* _EXERCISE DIRECTIONS_
Copy the entries below word for word, from the line containing "Describe the element" through the line containing "sidebar-item: Workflows is", both included.

* _RECORDS FOR THIS TASK_
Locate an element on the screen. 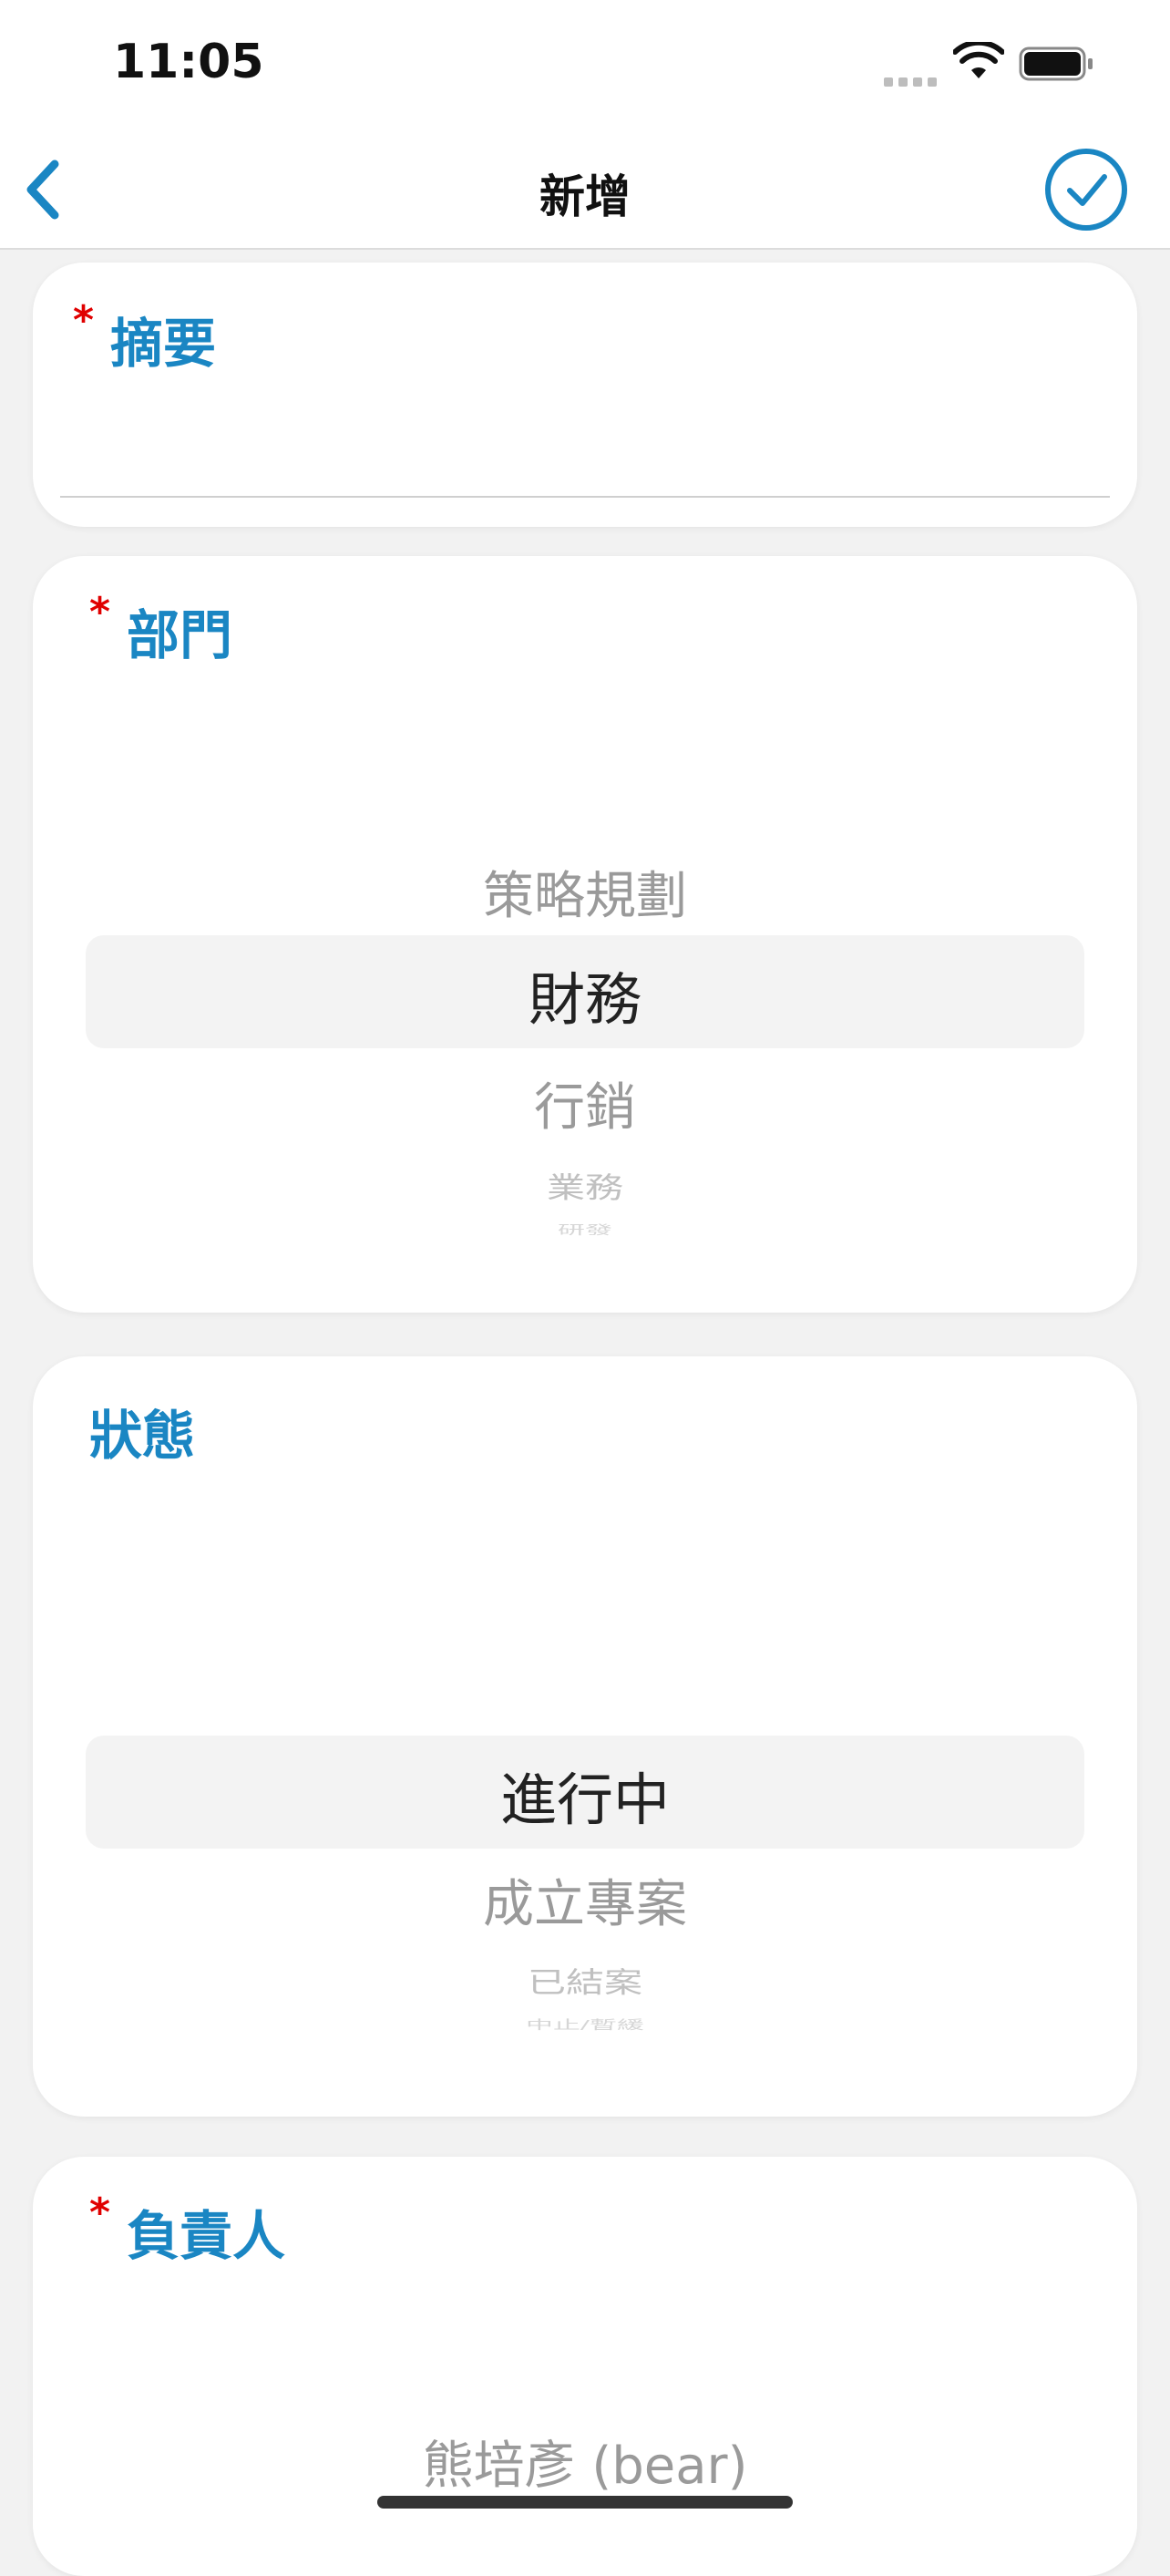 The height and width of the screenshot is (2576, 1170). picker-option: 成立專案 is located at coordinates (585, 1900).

--

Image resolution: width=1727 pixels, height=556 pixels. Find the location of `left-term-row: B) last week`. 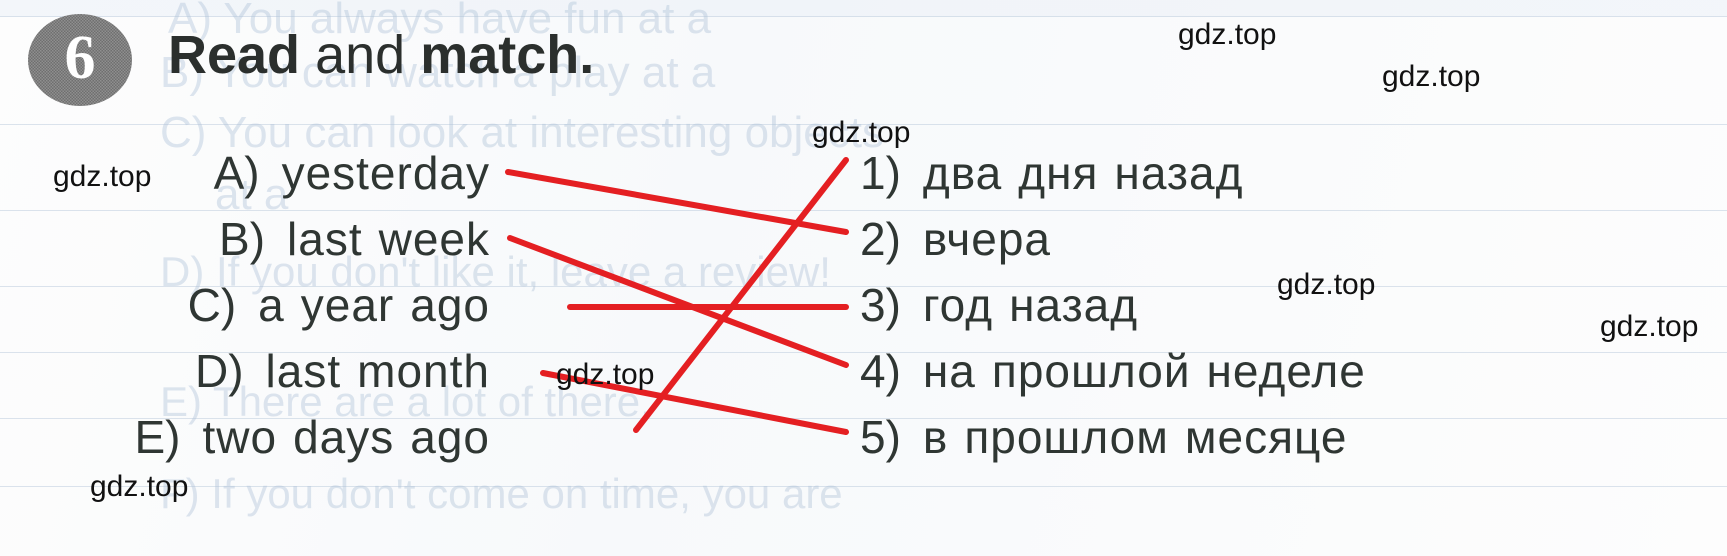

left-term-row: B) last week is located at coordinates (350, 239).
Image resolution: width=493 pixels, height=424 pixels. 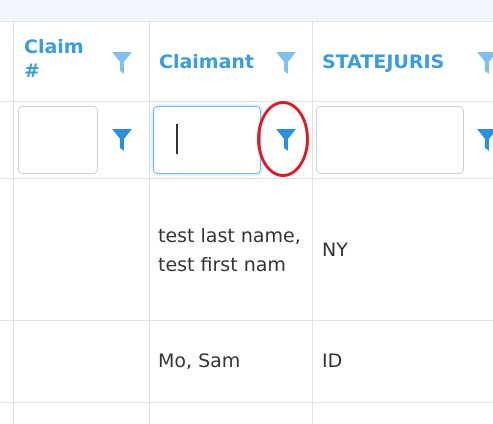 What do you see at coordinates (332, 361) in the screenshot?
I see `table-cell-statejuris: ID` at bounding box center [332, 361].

---

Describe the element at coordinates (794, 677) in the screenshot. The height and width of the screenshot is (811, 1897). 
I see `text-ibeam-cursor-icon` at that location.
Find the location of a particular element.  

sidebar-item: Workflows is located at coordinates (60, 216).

* _SOLUTION TO THIS EXERCISE_
Describe the element at coordinates (794, 677) in the screenshot. The height and width of the screenshot is (811, 1897). 
I see `text-ibeam-cursor-icon` at that location.
Find the location of a particular element.  

sidebar-item: Workflows is located at coordinates (60, 216).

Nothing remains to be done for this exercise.